Outro exemplo, um número muito grande de vacas em pé pode significar camas mal dimensionadas ou em mal estado, ou também taxa de lotação excessiva no barracão. Isso pode ser um grande desafio para as vacas, pois quanto mais tempo passam em pé, maiores as chances de desenvolverem problemas de casco e pior será o seu desempenho. Camas úmidas e quentes também contribuem para que os animais deitem por menos tempo do que precisam.
O tempo de descanso é fundamental para que as vacas tenham boa saúde. Diversos trabalhos de pesquisa mostram que para cada 3,5 minutos de descanso perdido, as vacas sacrificam 1min de tempo de alimentação. Por si só, a queda no consumo de alimento já impacta duramente a saúde e bem-estar dos animais, já que a imunidade pode ser comprometida ao não terem seus requerimentos nutricionais atendidos, mas o prejuízo e ainda maior pela que na produção de leite e piora nos índices de reprodução. Vacas saudáveis comem mais e têm melhor desempenho!
Uma outra questão muito importante quando se fala em bem estar animal é o estresse por calor, talvez o maior desafio das fazendas leiteiras em nosso país. Pouca ventilação nos barracões, muita luz solar sobre as camas e falta de resfriamento infelzimente são comuns em muitos barracões destinados a vacas leiteiras, e isso pode ter efeito devastador sobre a eficiência econômica das fazendas.
O estresse por calor impacta duramente o sistema imune, a reprodução, o consumo de alimento, a produção leiteira, enfim, afeta de forma muito significativa o bem-estar das vacas.
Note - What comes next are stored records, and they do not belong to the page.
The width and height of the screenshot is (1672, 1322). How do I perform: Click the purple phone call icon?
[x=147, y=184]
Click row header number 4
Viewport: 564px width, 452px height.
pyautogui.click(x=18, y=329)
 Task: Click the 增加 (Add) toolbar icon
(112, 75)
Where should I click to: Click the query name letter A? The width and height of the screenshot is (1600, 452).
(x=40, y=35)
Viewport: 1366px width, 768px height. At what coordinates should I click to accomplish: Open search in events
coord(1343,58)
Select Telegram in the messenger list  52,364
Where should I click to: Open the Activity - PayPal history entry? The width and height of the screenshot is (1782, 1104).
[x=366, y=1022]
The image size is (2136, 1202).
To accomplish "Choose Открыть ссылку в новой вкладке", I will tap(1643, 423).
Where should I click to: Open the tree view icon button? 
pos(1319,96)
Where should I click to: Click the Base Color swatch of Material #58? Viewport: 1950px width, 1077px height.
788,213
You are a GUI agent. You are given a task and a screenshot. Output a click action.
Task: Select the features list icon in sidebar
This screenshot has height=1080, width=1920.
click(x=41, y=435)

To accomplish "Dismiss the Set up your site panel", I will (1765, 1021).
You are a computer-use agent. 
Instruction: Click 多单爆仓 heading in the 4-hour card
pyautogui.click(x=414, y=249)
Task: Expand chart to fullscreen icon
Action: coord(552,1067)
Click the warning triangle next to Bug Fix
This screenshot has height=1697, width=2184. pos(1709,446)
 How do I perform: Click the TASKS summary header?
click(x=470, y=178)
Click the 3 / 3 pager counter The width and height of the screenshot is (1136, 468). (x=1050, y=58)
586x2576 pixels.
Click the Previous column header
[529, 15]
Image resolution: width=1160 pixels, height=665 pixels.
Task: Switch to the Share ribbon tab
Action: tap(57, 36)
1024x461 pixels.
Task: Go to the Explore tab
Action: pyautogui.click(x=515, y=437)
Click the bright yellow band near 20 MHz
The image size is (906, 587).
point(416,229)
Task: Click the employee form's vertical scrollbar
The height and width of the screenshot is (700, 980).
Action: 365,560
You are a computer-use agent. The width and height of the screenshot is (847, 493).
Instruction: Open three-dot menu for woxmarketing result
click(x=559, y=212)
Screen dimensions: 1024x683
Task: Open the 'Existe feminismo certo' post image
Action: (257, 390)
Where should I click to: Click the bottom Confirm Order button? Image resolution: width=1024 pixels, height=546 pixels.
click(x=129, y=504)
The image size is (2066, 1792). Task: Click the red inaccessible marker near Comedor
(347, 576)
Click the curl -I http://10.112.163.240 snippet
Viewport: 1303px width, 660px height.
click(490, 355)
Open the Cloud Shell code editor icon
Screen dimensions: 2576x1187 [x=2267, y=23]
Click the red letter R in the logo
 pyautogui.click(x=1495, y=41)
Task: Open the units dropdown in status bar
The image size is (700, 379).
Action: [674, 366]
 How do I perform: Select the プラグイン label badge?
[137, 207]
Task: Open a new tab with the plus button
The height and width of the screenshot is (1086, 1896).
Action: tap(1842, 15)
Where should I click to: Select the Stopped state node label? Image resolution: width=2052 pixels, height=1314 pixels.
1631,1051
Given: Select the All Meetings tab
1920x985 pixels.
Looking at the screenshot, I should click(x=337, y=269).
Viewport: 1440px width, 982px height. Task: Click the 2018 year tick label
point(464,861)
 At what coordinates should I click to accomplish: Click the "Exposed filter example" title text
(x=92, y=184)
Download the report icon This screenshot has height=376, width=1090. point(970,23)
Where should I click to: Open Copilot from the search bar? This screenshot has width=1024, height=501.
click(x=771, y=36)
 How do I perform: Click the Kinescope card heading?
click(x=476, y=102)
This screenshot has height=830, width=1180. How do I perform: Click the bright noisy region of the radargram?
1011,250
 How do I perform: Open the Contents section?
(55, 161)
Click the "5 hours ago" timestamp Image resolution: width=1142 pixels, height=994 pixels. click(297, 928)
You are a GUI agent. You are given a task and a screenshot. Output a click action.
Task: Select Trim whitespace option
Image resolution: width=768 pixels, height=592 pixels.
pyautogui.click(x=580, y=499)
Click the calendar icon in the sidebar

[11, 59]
E elas nos “falam” muito facilmente se estão sofrendo com calor, basta observar sua frequência respiratória. Animais “batendo” a mais de 60 movimentos respiratórios por minuto estão sob stress, e é muito comum encontrarmos um grande número de vacas respirando mais 80-90 vezes por minuto, mesmo em barracões onde há sobra e vento. É imprescindível observar o comportamento das vacas para identificar problemas com as instalações.
É fundamental prestar atenção aos sinais que as vacas nos dão. Observar detalhes do seu comportamento podem nos dar muitas oportunidades de promover melhoras em seu ambiente para que tenham mais conforto e bem-estar, fazendo com que a produtividade seja melhorada.
Pequenos ajustes podem tornar o ambiente mais confortável para que as vacas possam exprimir todo o seu potencial genético. E para entender quais os desafios o rebanho tem e o que pode ser feito para ajudar, devemos seguir o que prega a metodologia CowSignals, temos que nos colocar no lugar delas, tentar imaginar se as instalações oferecem de fato o conforto adequado, sob a perspectiva das vacas.
Melhorar as condições de conforto das vacas significa melhorar sua saúde. Vacas saudáveis são vacas produtivas e eficientes, e é isso que todo produtor de leite quer. Vacas felizes e saudáveis, produtores felizes e prósperos!